When he felt that he must die, he fell to thinking of many things in the past, and wished to right certain mistakes of his behaviour as far as possible.
He sent to Sir Joshua Reynolds and asked him to come and see him, since he could not go to see Sir Joshua. Reynolds went and then Gainsborough told him of his regret that he had shown so much ill-will and jealousy toward so great and worthy a rival. Reynolds was very generous and tried to make Gainsborough understand that all was forgiven and forgotten. He left his brother artist much relieved and happier, and he afterward said: "The impression on my mind was that his regret at losing life was principally the regret of leaving his art." As Reynolds left the dying man's room, Gainsborough called after him: "We are all going to heaven--and Van Dyck is of the company."
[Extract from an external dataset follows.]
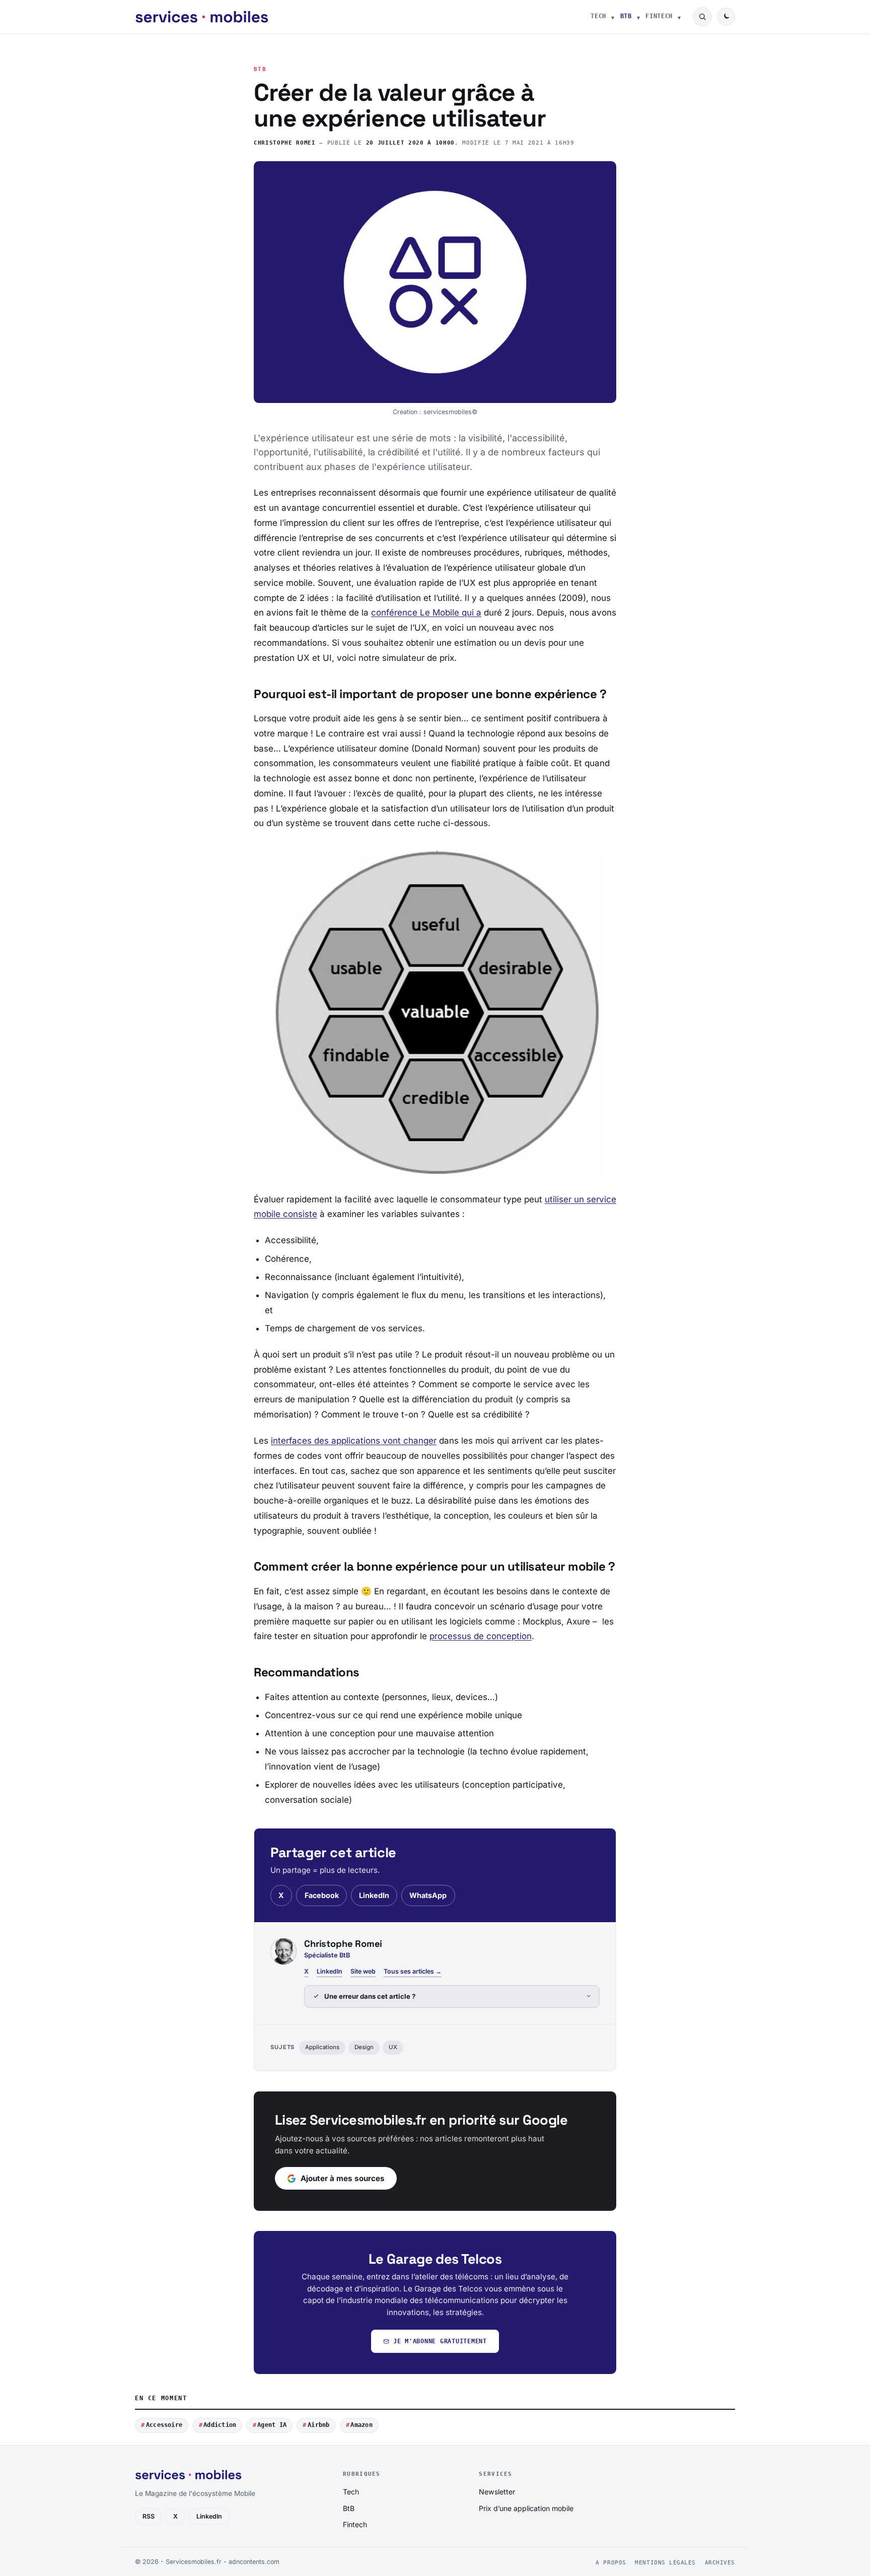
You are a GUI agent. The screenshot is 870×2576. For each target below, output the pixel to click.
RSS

He was buried in Kew Churchyard and the ceremonies were followed by Reynolds and five of the Royal Academicians, who forgot all Gainsborough's eccentricities of conduct toward them in their honest grief over his death. He was one of the first three dozen original members of the Royal Academy.
PLATE--PORTRAIT OF MRS. RICHARD BRINSLEY SHERIDAN
This picture is now in the collection of Lord Rothschild, London. Mrs. Sheridan was the loveliest lady of her time. She was the daughter of Thomas Linley, and a singer.
She came from a home which was called "a nest of nightingales," because all in it were musicians. The father had a large family and made up his mind to become the best musician of his time in his locality in order to support them. He was successful, and in turn most of his children became musicians. His lovely daughter, Eliza (Mrs. Sheridan), he bound to himself as an apprentice and taught her till she was twenty-one, insisting that she "serve out her time" to him, that she might become a perfect singer. The story of this beautiful lady seems to belong to the story of Gainsborough's portrait and shall be told here.
When she was a very little girl, no more than eight years old, she was so beautiful that as she stood at the door of the pump room in Bath to sell tickets for her father's concerts, everyone bought them from her. When she was a very young woman her father engaged her to marry a Mr. Long, sixty years old. She did not seem to mind what arrangements her father made for her, but continued to sing and attend to her business, till after the wedding gowns were all made and everything ready for the marriage, when she happened to meet the brilliant Richard Brinsley Sheridan, whose plays were so fashionable, and she fell deeply in love with him. She told Mr. Long she would not marry him, and without much objection he gave her up, but her father was very angry and he threatened to sue Mr. Long for letting his daughter go. Then the beautiful lady ran away to Calais and married Mr. Sheridan without her father's permission; but she came home again and said nothing of what she had done, kept on singing and helping her father earn money for his family. One day, Mr. Sheridan was wounded in a duel which he had fought with one of his wife's admirers, and when she heard the news she screamed, "my husband, my husband," so that everybody knew she was married to the fascinating playwright. Sheridan for some reason did not at once come and get her, nor arrange for them to have a home together. For a good while she continued to sing; and once hearing her in oratorio, Sheridan fell in love with his wife all over again. He took her from her home and would never let her sing again in public. They remarried publicly and went to live in London. He was not at all a rich and famous man at that time--only a poor law-student--but he would not let his wife make the fortune she might easily have made, by singing.
This must have made his beautiful wife very sad, but she made no complaint at giving up her music and letting him silence her lovely voice, but turned all her attention to advancing his fortunes. She worked for him even harder than she had for her father, and that was saying a great deal. When he became a great writer of plays his wife took charge of all the accounts of his Drury Lane Theatre, and when he was in the House of Commons she acted as his secretary. Sheridan died in great poverty and wretchedness, and it is believed had his self-sacrificing wife not died before him she would have looked after his affairs so well that he would not have lost his fortune. Gainsborough painted the portraits of Sheridan's father-in-law, and of Samuel Linley; and it was said that this last portrait was painted in forty-eight minutes. Among his other portraits are: eight of George III., Sir John Skynner, Admiral Hood, Colonel St. Leger, and "The Blue Boy"; but he was first and last a landscape painter of highest genius.